> _Work item_
Once you find the line containing "bioRxiv (210, 732)", set down exactly that line and every one after it through the end of the listing below, with both ends included and any pictures omitted.

> _Records shown_
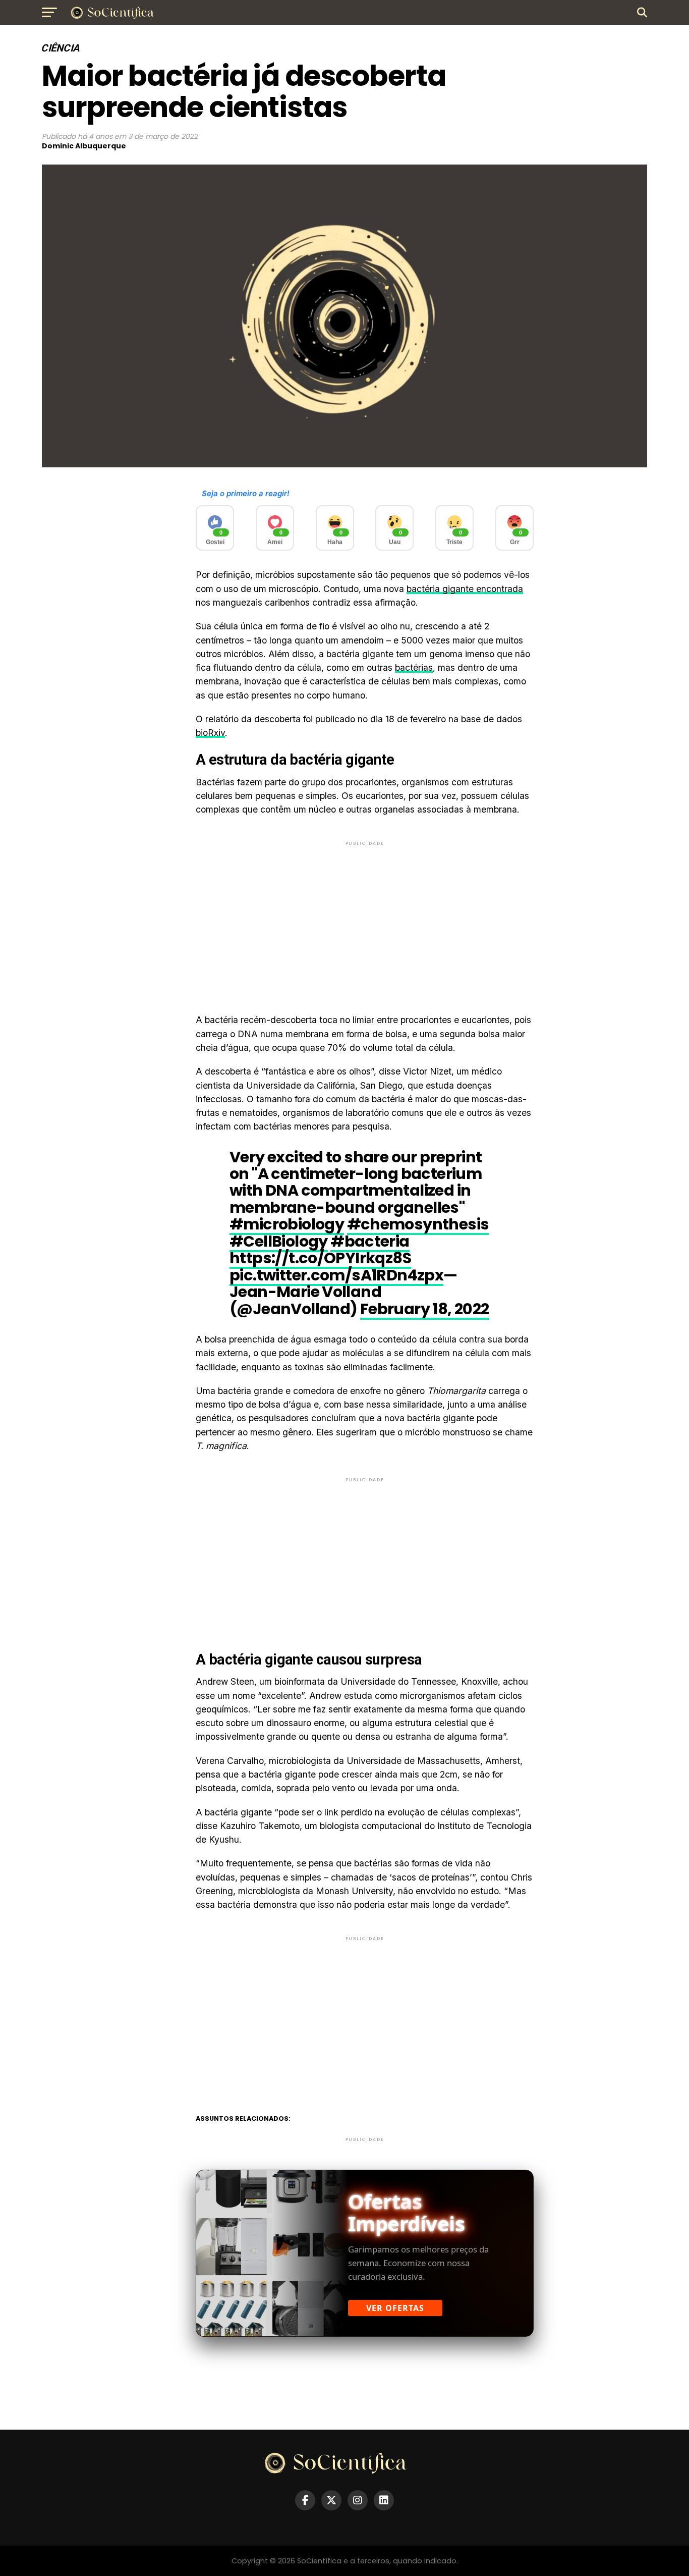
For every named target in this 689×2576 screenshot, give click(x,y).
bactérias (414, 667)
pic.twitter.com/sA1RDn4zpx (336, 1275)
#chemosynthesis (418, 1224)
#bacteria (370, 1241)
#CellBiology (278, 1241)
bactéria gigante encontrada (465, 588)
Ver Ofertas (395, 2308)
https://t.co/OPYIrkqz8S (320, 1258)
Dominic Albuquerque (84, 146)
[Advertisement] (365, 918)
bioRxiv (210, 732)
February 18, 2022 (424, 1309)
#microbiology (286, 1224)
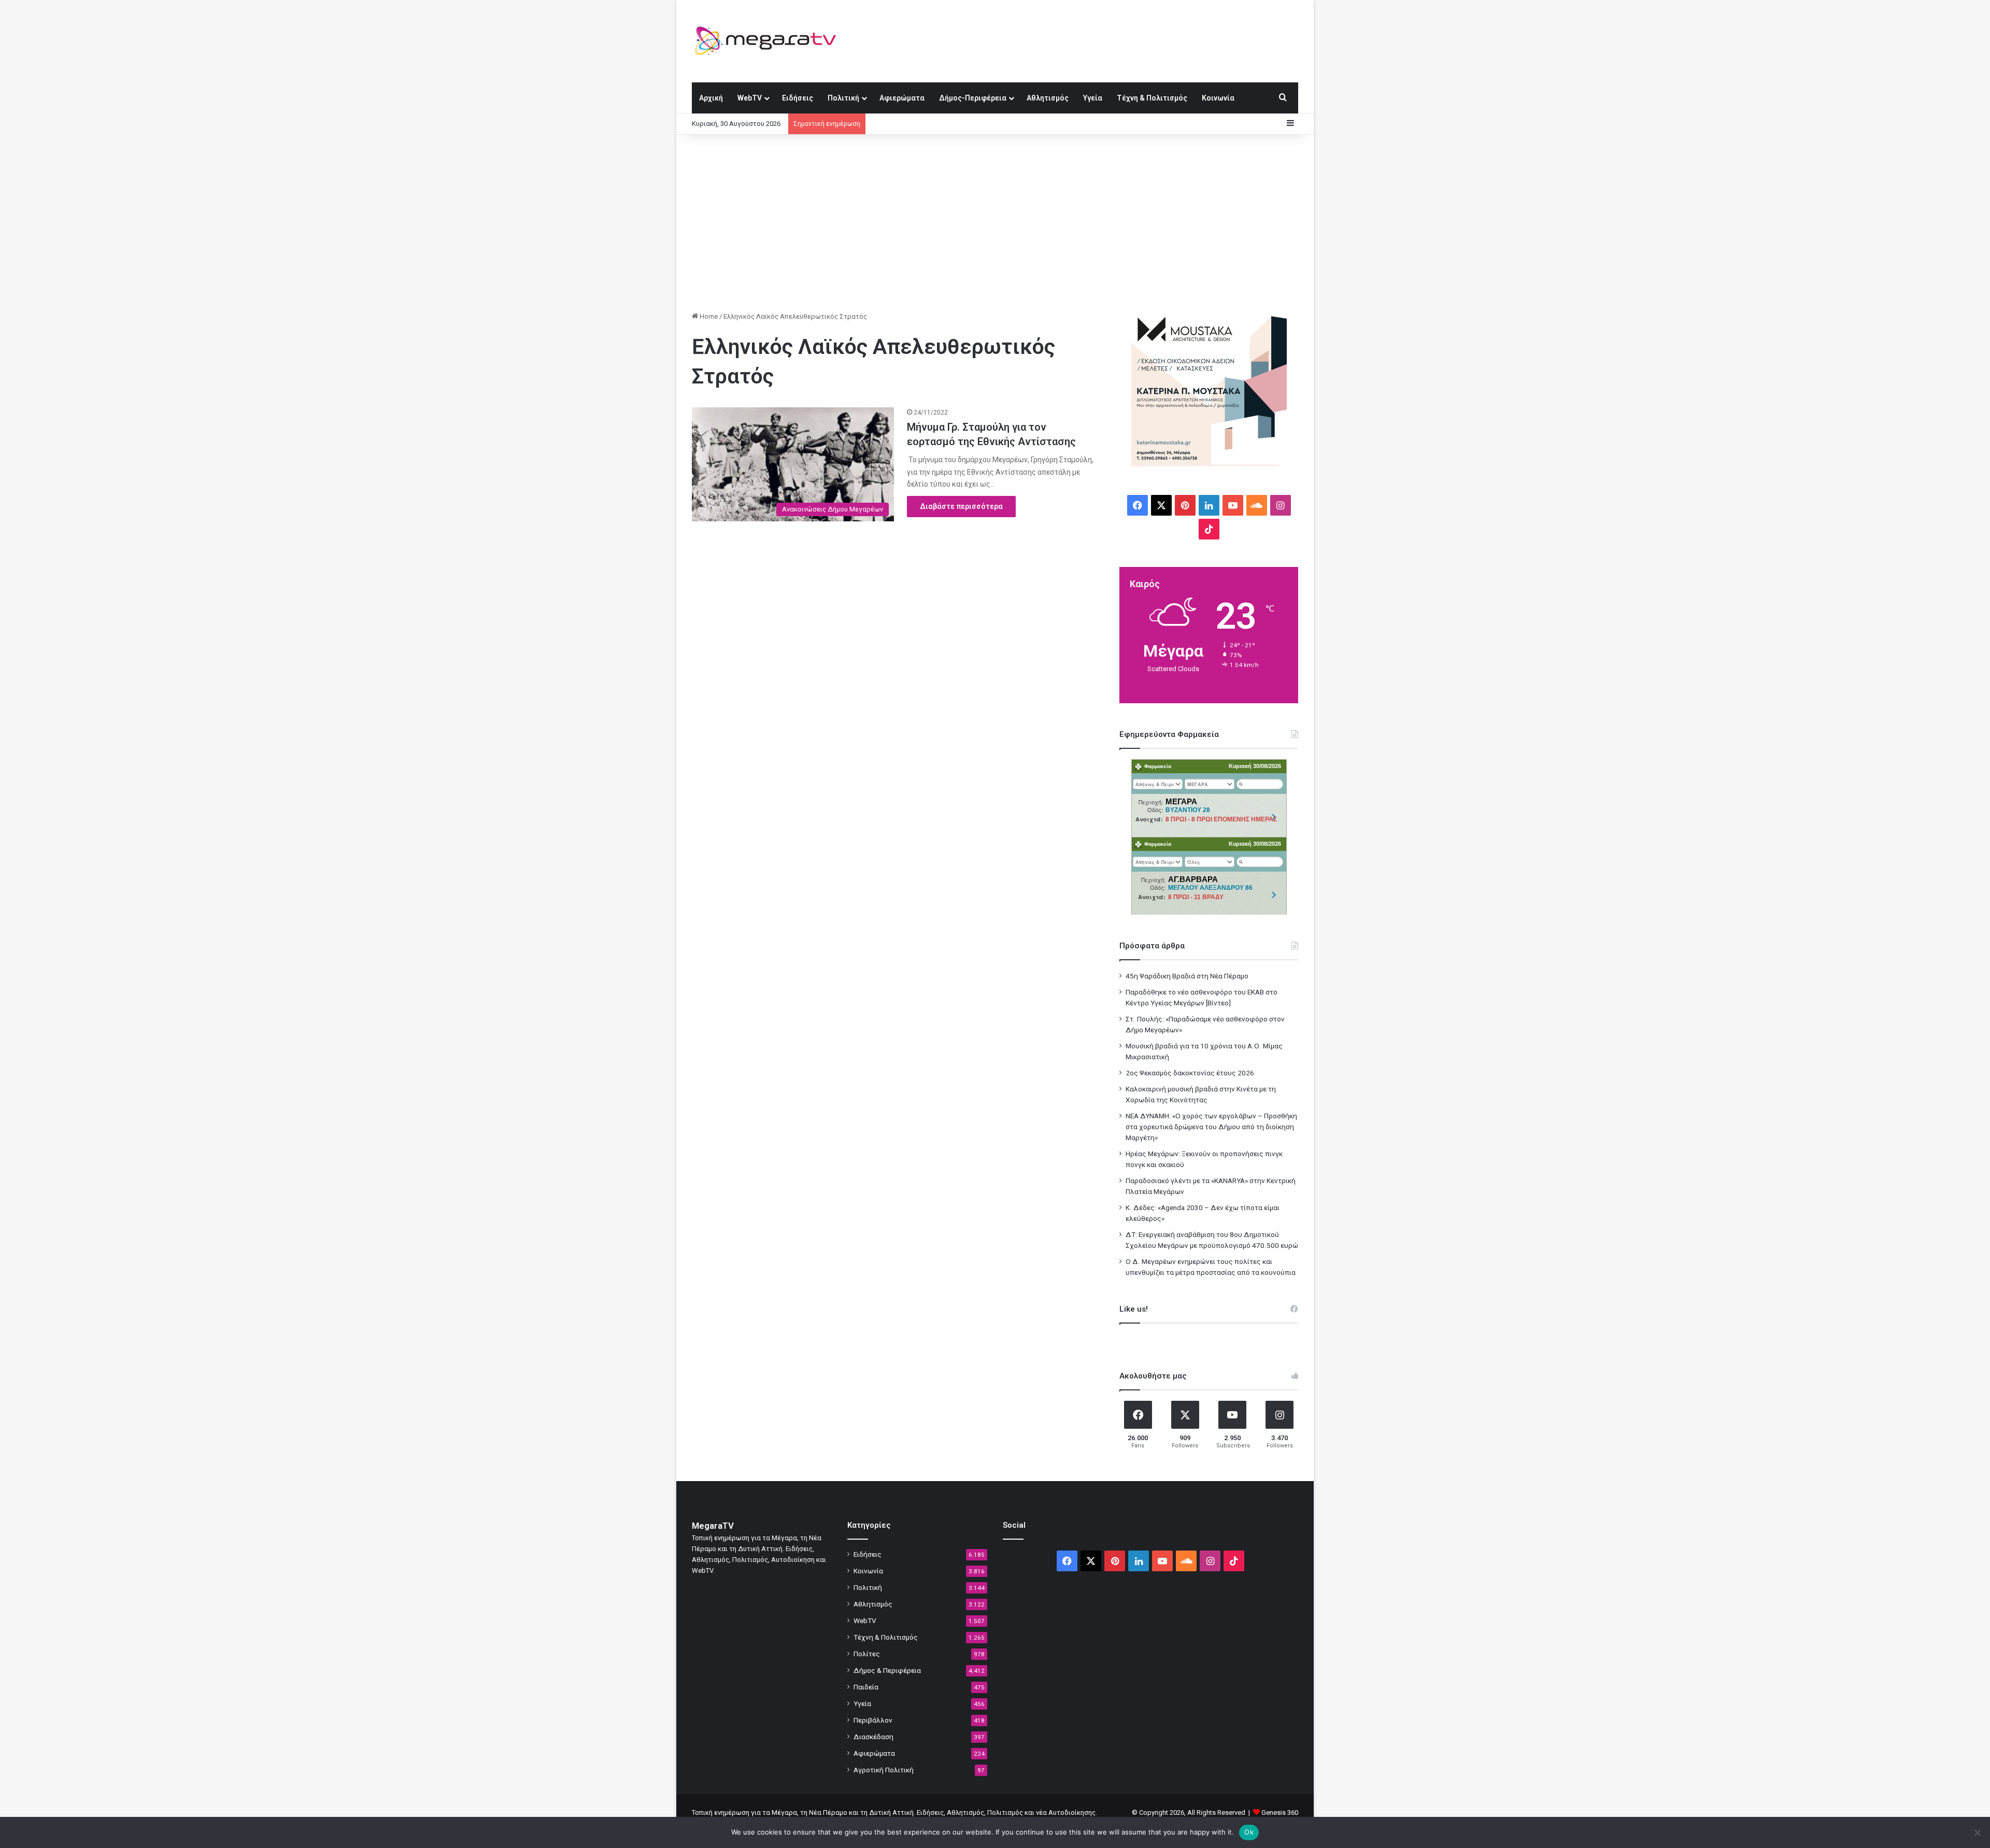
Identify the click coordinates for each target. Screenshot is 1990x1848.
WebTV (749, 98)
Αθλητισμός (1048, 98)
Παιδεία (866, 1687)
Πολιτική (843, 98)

> _Reply to the exercise_
bioRxiv (210, 732)
February 18, 2022 (424, 1309)
#microbiology (286, 1224)
Identify the click coordinates for each target. Screenshot is 1990x1848.
WebTV (749, 98)
Αθλητισμός (1048, 98)
Παιδεία (866, 1687)
Πολιτική (843, 98)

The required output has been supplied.